Flash Cache in the controller is a straightforward array read I/O accelerator. PCIe flash in host servers is a complementary technology but will not decentralise the storage market and move networked storage back into the host servers.
Is this still the NetApp announcement or is this back to the journalism? It’s a new paragraph so I guess it’s the latter. Fusion-io will be happy to learn that it only took a couple of lines to be upgraded from “disadvantageous” to “complementary”. And you may be interested to know why NetApp says that host-based flash is complementary. There’s a vendor out there working with NetApp on a host-based flash PCIe card that NetApp will treat as part of its caching tier, pushing data to the card for fast access by the host. I’d need to dig up my notes from the many vendor roadmaps I saw to recall who is building this, but in the context of a public blog post it’s probably better that I don’t.
NetApp has a patent in this Hybrid Aggregate disk drive area called “Mechanisms for moving data in a Hybrid Aggregate”.
I won’t bore you by reposting the except from the patent, but the broad language of the patent does recall to mind the many recent invalidated NetApp patents…
Surely this is what we all understand as auto-placement of data in a virtual storage pool comprising SSD and fast disk tiers, such as Compellent’s block-level Data Progression? Not so, according to a person close to the situation: “It’s much more automatic, real-time and granular. Compellent needs policies and is not real-time. [NetApp] will be automatic and always move data real-time, rather than retroactively.”

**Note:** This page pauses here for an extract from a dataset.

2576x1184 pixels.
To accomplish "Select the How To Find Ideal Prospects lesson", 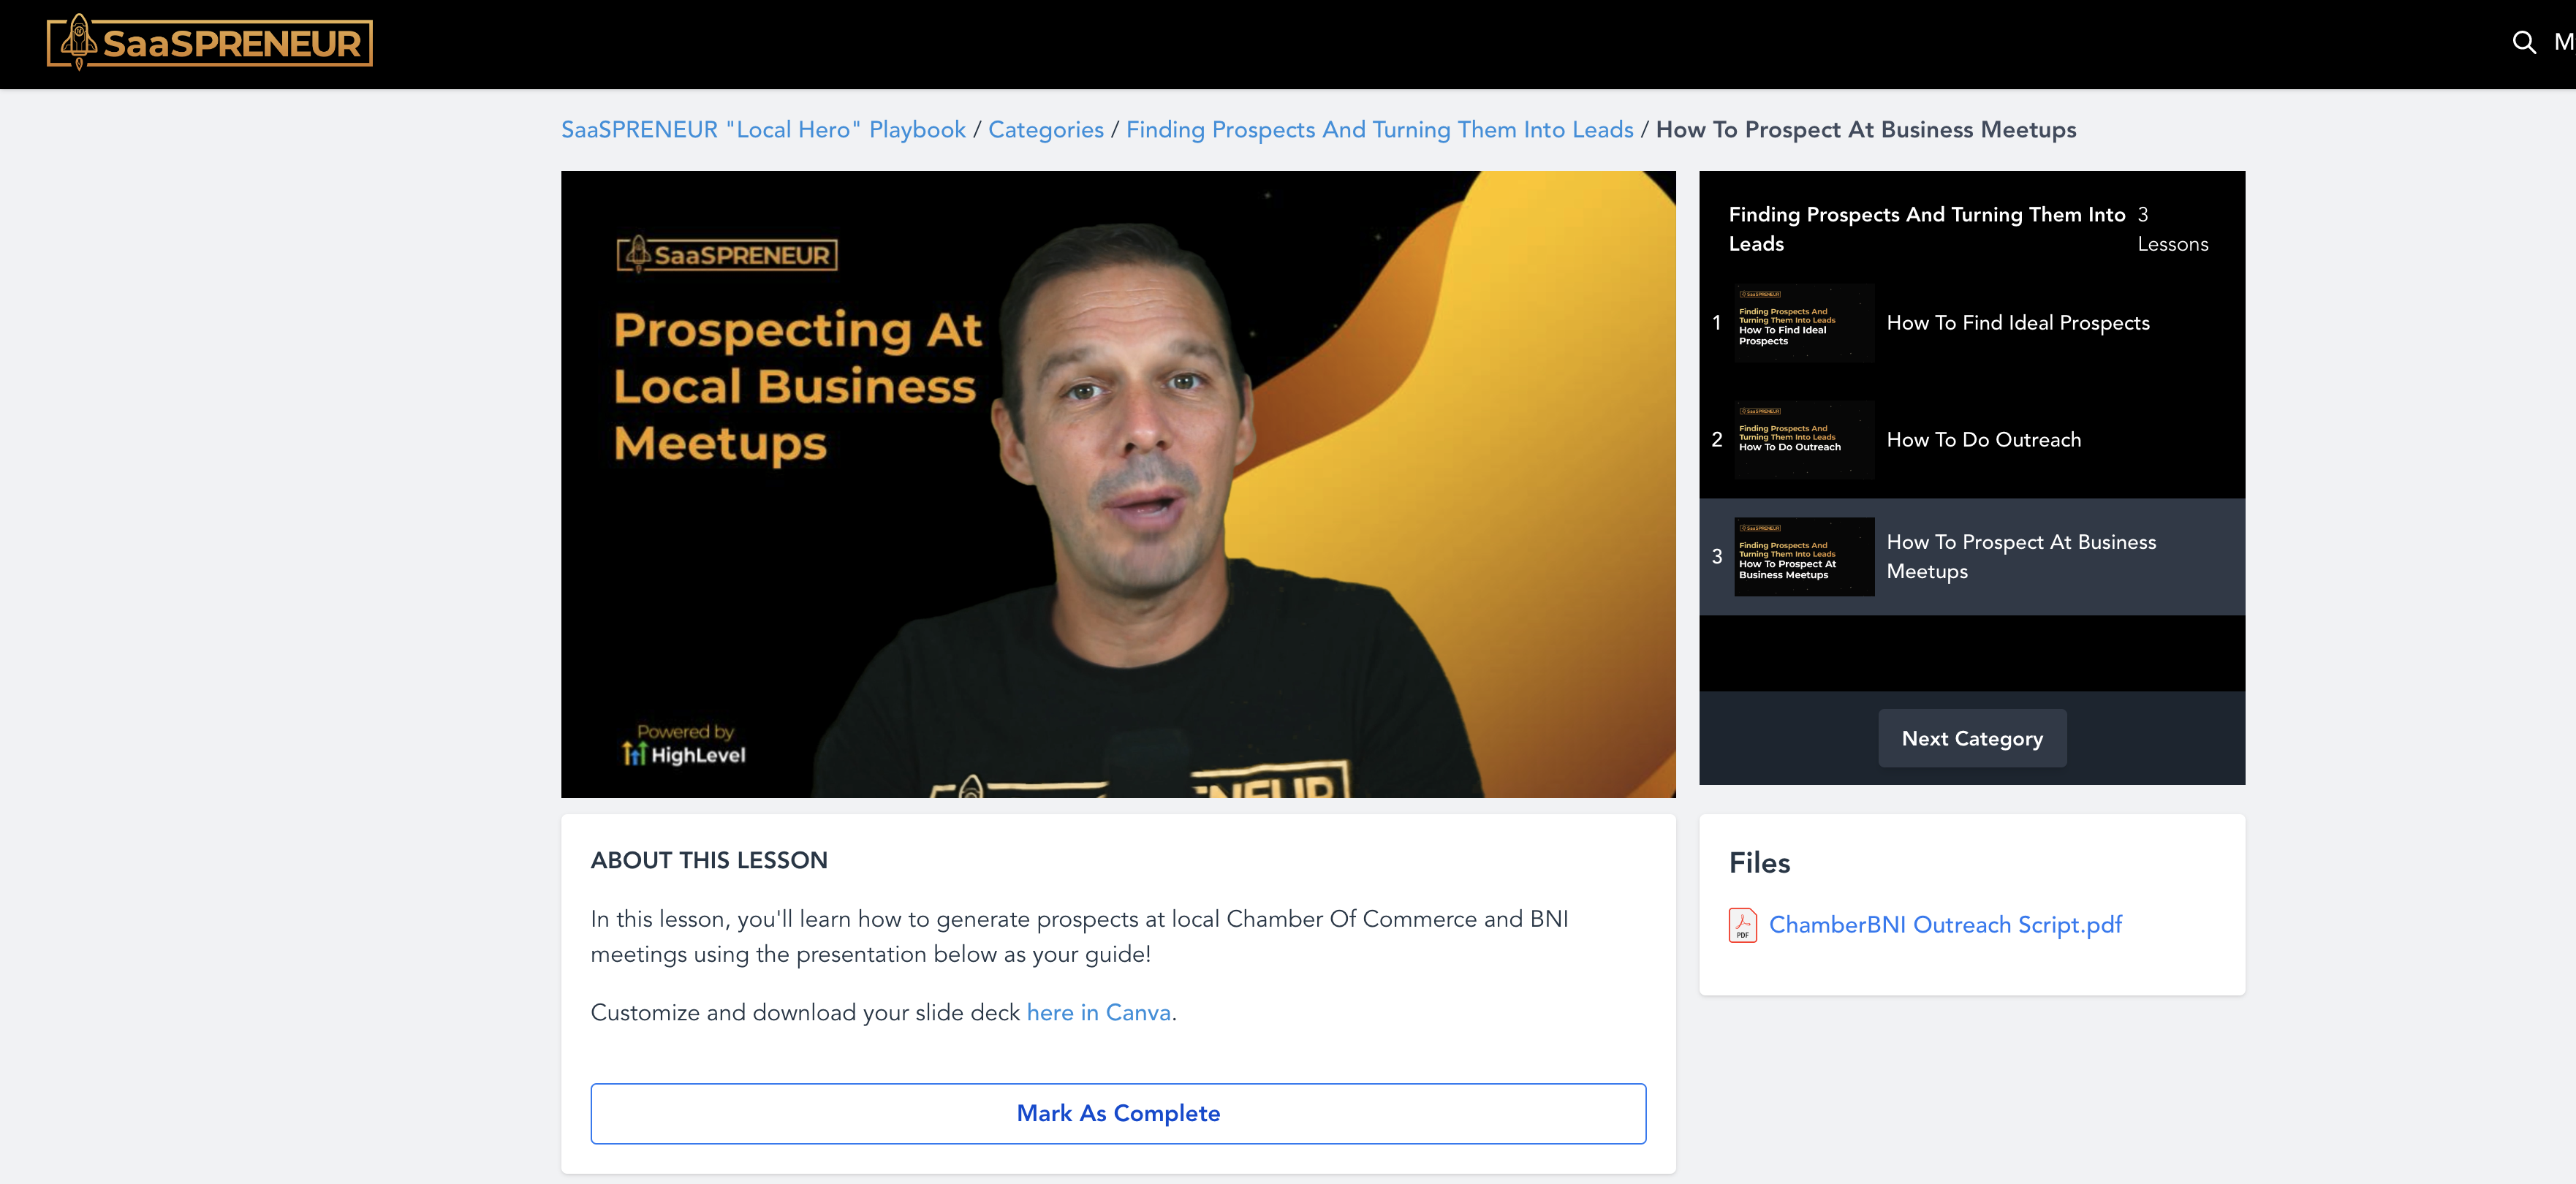I will (2018, 322).
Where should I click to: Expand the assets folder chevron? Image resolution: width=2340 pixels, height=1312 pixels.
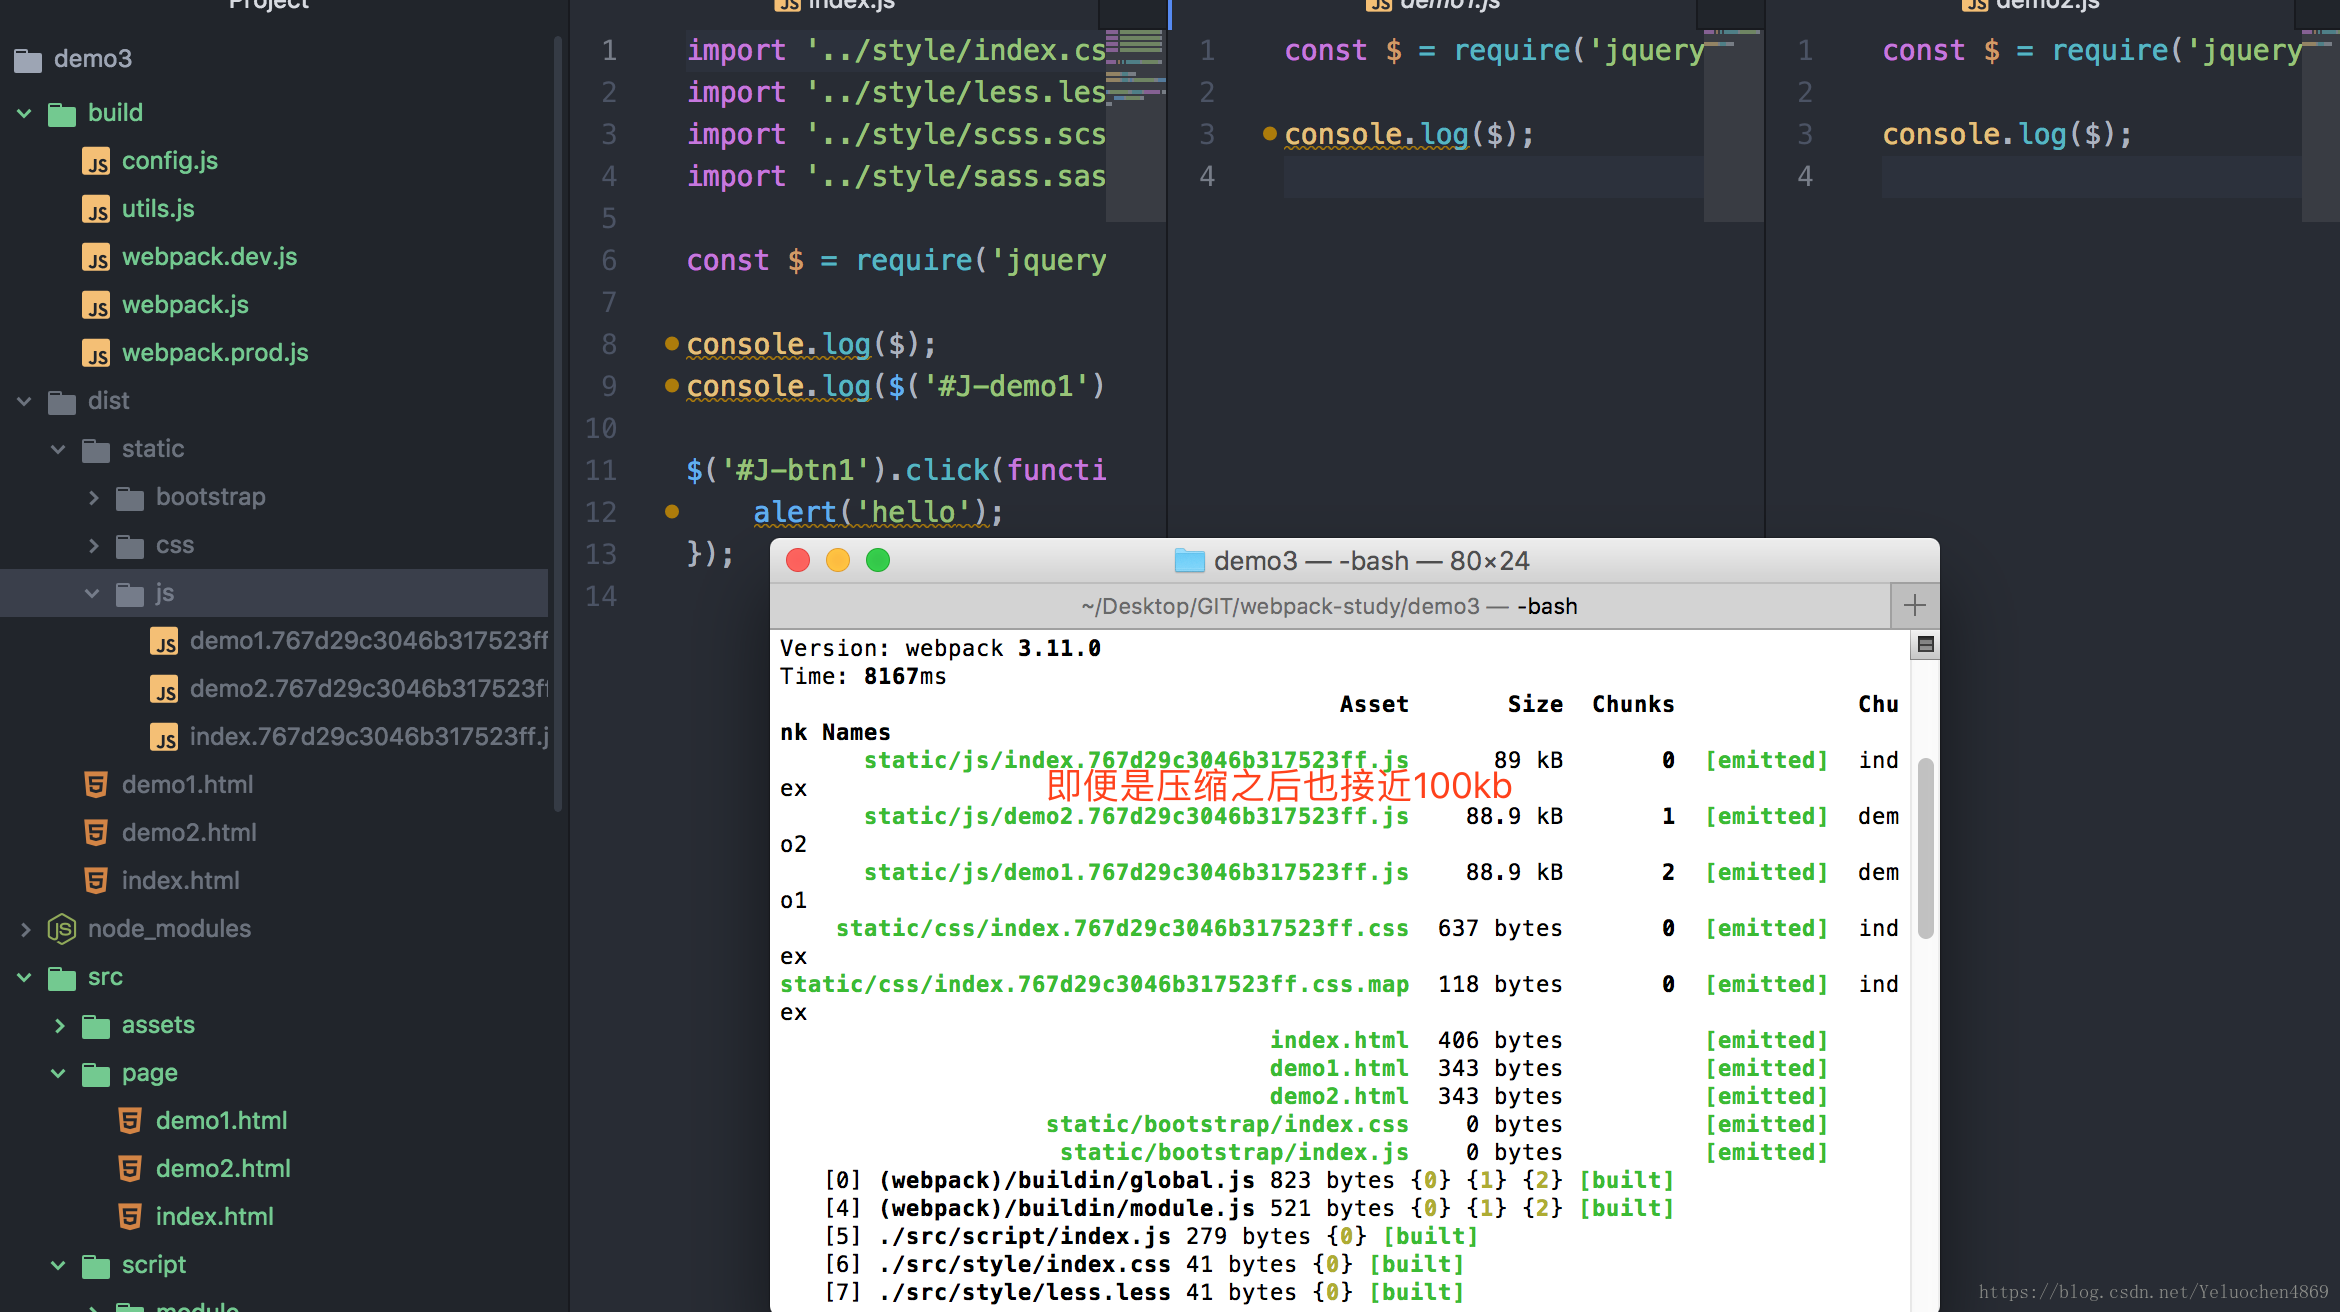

What could have followed this — but didn’t — was a response from a representative from Compellent or someone familiar with their technology. Compellent, EMC, Oracle, and others all have strategies that involve mixing flash memory with conventional hard drives. It’s the rare article that discusses those types of connections. Oracle’s ZFSproducts uses flash as a caching tier, automatically populating it with useful data. Compellent has a clever technique of moving data between storage tiers seamlessly — and customers seem to love it. EMC just hucks a bunch of SSDs into an array — and customers seem to grin and bear it. NetApp’s approach? It’s hard to decipher what it would mean to “move data in real-time, rather than retroactively.” Does that mean that data is moved when it’s written and then never moved again? That doesn’t sound better. My guess is that NetApp’s approach is very much like Compellent’s — something they should be touting rather than parrying. And I’d love to read that article.